Tuesday 4th December at 8pm
Me, You, Them [Eu Tu Eles]     Brazil / USA / Portugal 2000  |  106 mins  |  15
Having been jilted at the altar when heavily pregnant three years earlier, cheerful, hard-working Darlene returns to her mother’s home, still unmarried, with the first of four children she will bear by four different fathers, three of whom she soon finds herself in simultaneous cohabitation with. Inspired by a real-life situation, director Waddington and screenwriter Elanor Soarez use the situation to create a delightful character drama with a quietly effective underlying feminist message. Beautifully photographed and deftly handled, and featuring a superb central performance from Regina Caseas the earthy, strong-willed Darlene.

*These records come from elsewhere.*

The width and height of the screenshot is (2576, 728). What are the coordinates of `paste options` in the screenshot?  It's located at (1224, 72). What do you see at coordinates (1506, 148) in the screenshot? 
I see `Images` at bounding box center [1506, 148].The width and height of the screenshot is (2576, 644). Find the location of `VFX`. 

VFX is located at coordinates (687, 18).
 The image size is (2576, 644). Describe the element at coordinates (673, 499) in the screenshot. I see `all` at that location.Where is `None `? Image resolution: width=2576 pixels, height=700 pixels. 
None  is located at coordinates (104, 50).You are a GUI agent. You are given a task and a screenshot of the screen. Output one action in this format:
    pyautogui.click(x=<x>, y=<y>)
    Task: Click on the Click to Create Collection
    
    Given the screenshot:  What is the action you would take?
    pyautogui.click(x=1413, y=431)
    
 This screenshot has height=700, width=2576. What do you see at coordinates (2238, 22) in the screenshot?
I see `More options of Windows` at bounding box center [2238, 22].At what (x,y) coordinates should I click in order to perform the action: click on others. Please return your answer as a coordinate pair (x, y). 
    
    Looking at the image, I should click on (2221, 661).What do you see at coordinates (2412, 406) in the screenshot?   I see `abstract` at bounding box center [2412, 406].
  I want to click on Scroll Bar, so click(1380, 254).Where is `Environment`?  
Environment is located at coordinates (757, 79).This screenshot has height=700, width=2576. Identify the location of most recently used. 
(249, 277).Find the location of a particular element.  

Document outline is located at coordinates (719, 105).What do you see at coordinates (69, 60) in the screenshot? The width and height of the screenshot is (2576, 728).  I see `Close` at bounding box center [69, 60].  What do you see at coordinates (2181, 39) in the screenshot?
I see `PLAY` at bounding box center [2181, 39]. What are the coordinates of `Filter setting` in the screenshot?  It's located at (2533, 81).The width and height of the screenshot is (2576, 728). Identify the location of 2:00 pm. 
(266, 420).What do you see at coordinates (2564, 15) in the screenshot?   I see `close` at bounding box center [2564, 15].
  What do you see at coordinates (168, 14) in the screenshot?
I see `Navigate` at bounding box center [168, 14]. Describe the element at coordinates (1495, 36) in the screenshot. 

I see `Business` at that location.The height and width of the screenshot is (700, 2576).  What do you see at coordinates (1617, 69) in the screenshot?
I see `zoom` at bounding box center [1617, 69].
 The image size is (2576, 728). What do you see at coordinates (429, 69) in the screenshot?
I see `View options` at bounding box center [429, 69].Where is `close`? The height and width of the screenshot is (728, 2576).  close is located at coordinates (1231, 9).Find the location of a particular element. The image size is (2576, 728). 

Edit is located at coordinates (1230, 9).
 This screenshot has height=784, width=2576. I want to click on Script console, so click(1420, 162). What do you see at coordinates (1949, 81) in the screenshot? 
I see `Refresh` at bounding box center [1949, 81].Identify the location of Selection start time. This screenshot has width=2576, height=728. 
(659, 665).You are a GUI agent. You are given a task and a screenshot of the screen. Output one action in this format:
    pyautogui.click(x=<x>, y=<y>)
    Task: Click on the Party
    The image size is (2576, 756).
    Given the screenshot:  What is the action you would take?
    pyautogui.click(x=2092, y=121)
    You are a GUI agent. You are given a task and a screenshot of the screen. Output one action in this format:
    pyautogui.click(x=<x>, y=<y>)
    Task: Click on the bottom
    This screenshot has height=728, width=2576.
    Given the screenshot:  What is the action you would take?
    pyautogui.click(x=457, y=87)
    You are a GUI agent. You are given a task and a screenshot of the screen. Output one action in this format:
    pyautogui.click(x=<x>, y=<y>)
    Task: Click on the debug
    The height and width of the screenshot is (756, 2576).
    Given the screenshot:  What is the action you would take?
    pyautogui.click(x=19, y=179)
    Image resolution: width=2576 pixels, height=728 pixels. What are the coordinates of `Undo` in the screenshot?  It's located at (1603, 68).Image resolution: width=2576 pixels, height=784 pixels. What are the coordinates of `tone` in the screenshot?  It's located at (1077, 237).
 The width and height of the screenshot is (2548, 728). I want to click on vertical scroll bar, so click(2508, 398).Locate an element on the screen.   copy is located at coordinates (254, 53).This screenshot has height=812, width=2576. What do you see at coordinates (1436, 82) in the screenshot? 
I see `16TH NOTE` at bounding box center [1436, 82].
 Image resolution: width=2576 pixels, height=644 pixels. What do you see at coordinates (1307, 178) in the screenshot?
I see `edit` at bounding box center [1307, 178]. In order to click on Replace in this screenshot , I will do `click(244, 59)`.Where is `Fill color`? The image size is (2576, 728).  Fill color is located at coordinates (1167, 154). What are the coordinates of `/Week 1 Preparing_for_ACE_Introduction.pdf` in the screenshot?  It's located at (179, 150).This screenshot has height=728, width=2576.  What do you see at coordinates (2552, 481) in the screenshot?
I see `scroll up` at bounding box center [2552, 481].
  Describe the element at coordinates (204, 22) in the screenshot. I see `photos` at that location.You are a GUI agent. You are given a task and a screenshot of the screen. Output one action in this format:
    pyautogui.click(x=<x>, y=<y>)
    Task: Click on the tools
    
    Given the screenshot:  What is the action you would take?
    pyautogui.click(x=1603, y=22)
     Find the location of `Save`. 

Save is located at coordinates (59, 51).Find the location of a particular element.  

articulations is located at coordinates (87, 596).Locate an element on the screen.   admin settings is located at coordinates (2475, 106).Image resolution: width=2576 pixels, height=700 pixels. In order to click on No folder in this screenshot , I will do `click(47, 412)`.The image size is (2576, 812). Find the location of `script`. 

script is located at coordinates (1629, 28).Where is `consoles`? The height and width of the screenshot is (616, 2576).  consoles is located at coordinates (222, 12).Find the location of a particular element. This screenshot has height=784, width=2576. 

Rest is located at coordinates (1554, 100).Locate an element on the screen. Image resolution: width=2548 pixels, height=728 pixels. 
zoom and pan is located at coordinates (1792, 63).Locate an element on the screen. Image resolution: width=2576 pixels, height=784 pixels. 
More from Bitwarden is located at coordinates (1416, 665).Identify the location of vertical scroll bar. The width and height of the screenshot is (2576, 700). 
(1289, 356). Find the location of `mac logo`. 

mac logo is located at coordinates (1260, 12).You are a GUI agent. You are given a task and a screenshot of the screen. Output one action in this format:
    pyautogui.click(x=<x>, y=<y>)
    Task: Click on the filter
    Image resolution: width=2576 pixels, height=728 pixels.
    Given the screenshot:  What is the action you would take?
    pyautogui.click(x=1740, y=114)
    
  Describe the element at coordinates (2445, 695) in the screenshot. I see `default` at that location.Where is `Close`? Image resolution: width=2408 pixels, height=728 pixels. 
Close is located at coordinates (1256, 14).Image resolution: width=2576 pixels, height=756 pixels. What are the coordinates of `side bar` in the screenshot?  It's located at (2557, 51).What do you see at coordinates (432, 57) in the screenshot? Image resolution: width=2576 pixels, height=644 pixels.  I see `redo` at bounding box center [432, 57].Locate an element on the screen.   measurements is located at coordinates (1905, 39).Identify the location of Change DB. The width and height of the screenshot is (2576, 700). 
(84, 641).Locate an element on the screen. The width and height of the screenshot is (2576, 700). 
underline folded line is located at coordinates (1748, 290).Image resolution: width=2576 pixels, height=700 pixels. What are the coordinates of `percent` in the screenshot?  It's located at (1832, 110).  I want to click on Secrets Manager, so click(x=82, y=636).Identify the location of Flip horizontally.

Tuesday 11th December at 8pm
Gohatto     Japan 1999  |  100 mins  |  15
In 1865 Kyoto, the arrival of a good-looking young recruit at a Samurai academy sparks sexual jealousies amongst the other trainees and even the teachers, emotions that could prove destructive for the whole school. In the Realm of the Senses and Merry Christmas Mr. Lawrence director Nagisa Oshima’s first feature in 14 years is an understated and exquisitely shot study of sexual tensions, as a well as a re-examination of traditional views of the Samurai warrior code. Strikingly shot and with some impressively staged swordplay, this is a poetic and atmospheric work, and features a string of fine performances, including an effectively low key turn from Brother director and star, Takeshi Kitano.